Extracted records:
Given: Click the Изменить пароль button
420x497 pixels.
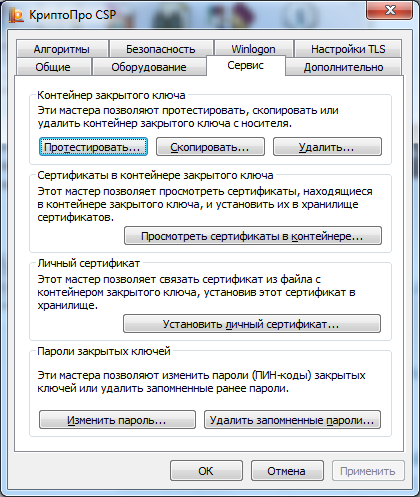Looking at the screenshot, I should tap(117, 420).
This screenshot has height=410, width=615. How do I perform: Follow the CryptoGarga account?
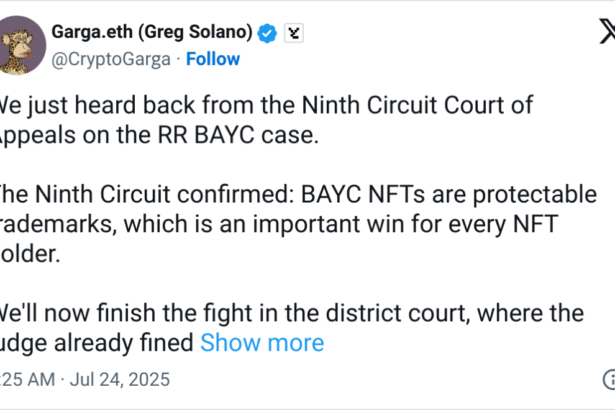click(212, 59)
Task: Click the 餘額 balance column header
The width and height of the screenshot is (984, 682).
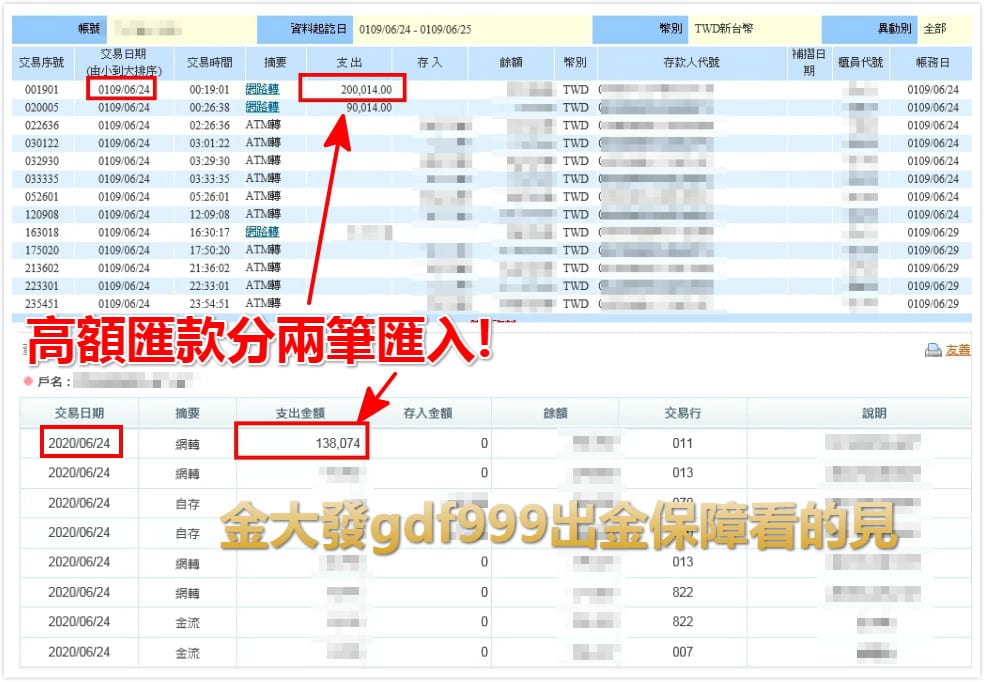Action: pos(510,62)
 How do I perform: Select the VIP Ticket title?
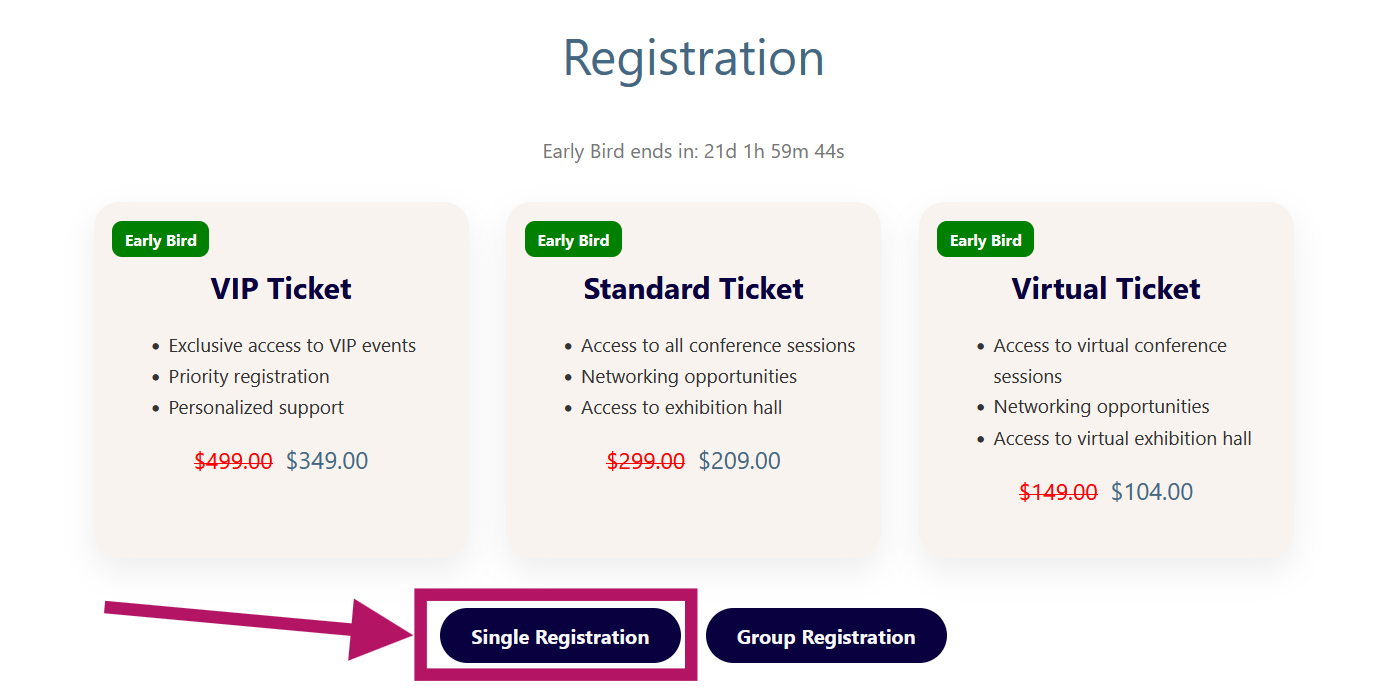tap(281, 289)
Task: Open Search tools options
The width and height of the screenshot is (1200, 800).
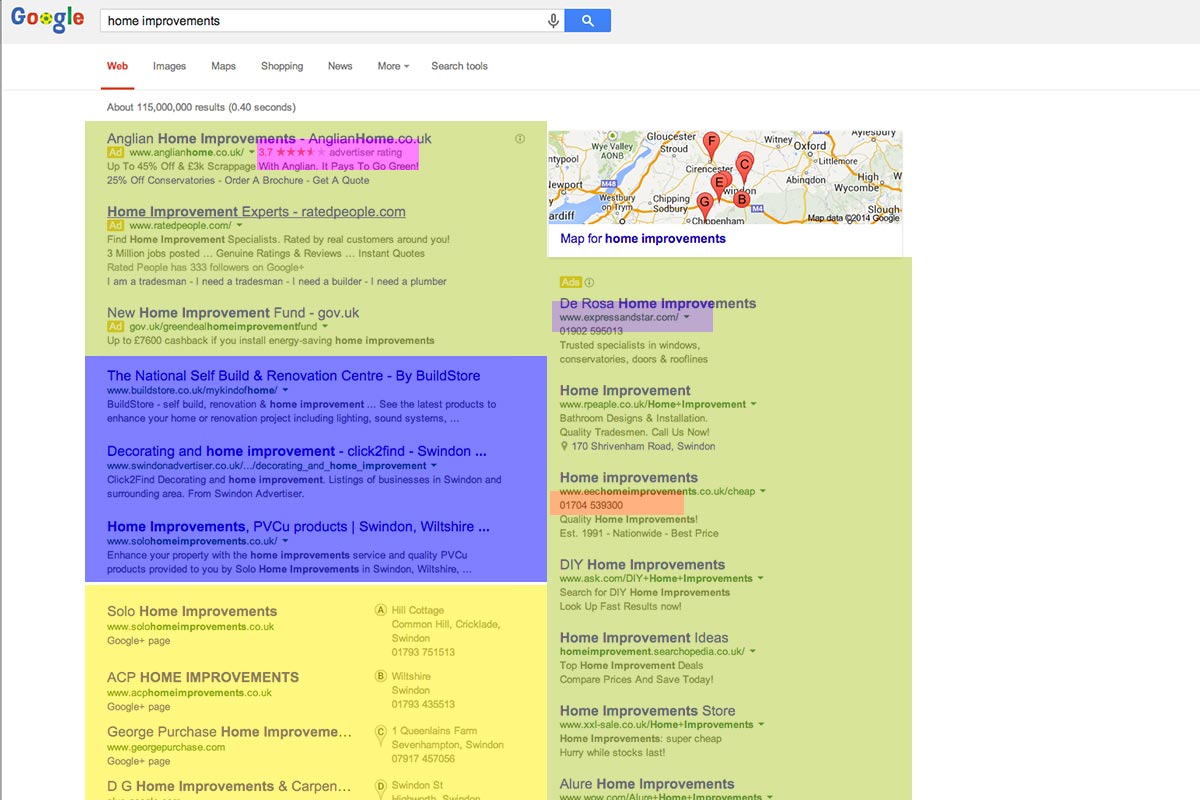Action: [x=459, y=66]
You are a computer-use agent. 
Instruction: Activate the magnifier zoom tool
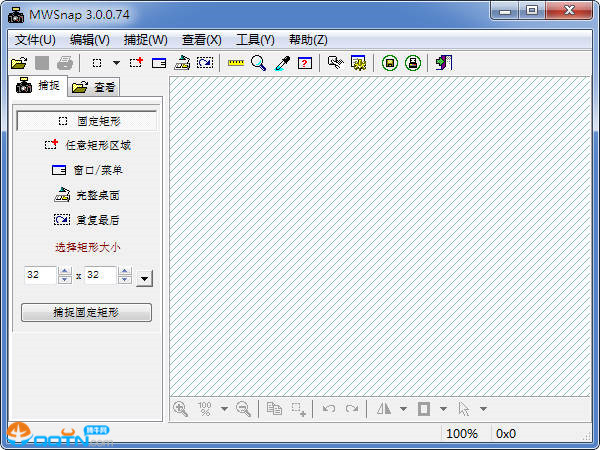(x=258, y=63)
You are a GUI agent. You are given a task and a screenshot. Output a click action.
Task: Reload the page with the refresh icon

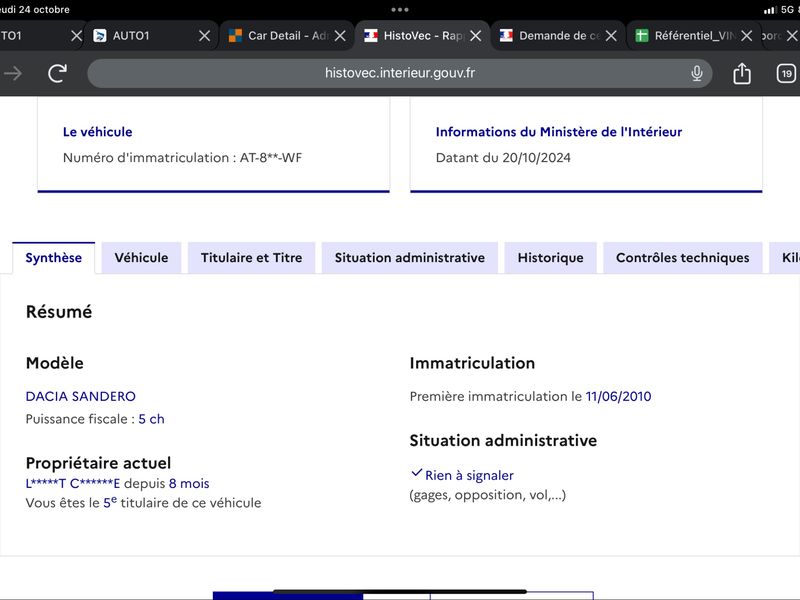point(57,73)
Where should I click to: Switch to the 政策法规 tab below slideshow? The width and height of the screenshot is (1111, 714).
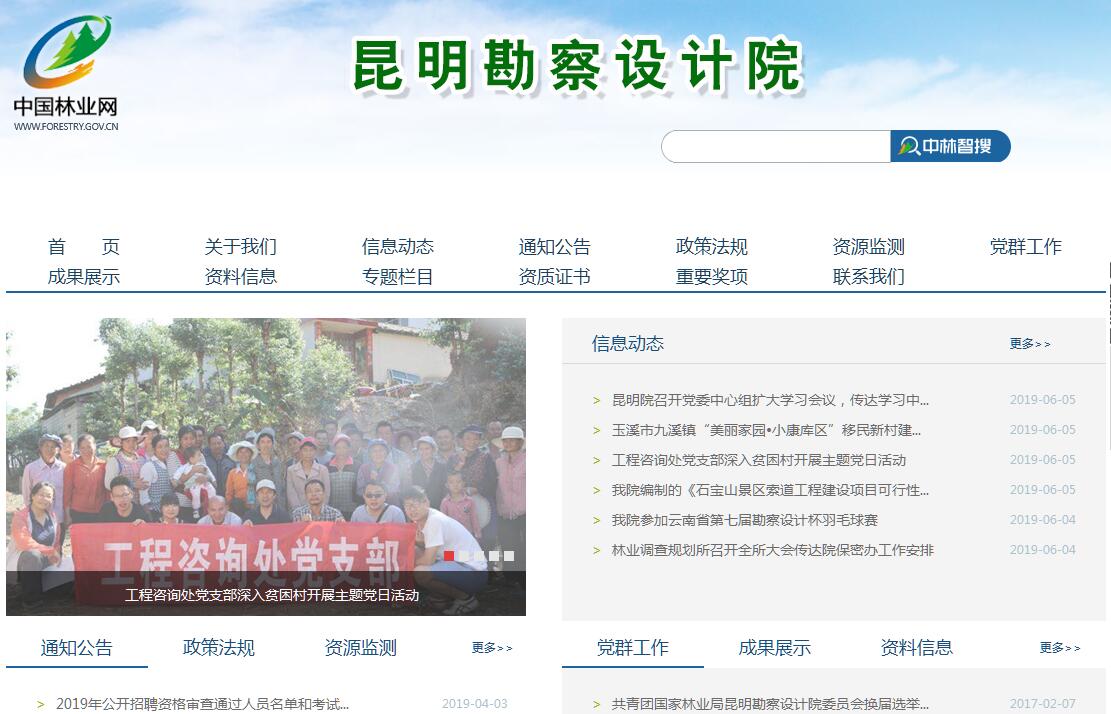pos(218,647)
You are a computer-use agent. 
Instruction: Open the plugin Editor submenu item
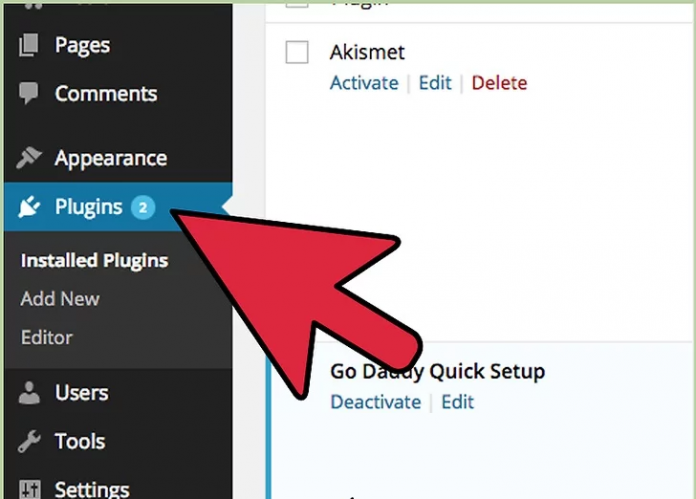click(x=47, y=337)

» Requirement: Starting at the line that contains "You are a GUI" and ending with the last line of the data, transcribe every line exactly; skip the pictures.

» Result of this task:
You are a GUI agent. You are given a task and a screenshot. Output a click action.
Task: Reload the page with the refresh icon

point(57,73)
Where should I click to: Switch to the 政策法规 tab below slideshow? The width and height of the screenshot is (1111, 714).
pos(218,647)
You are a computer-use agent. 
Instruction: Open the plugin Editor submenu item
click(x=47, y=337)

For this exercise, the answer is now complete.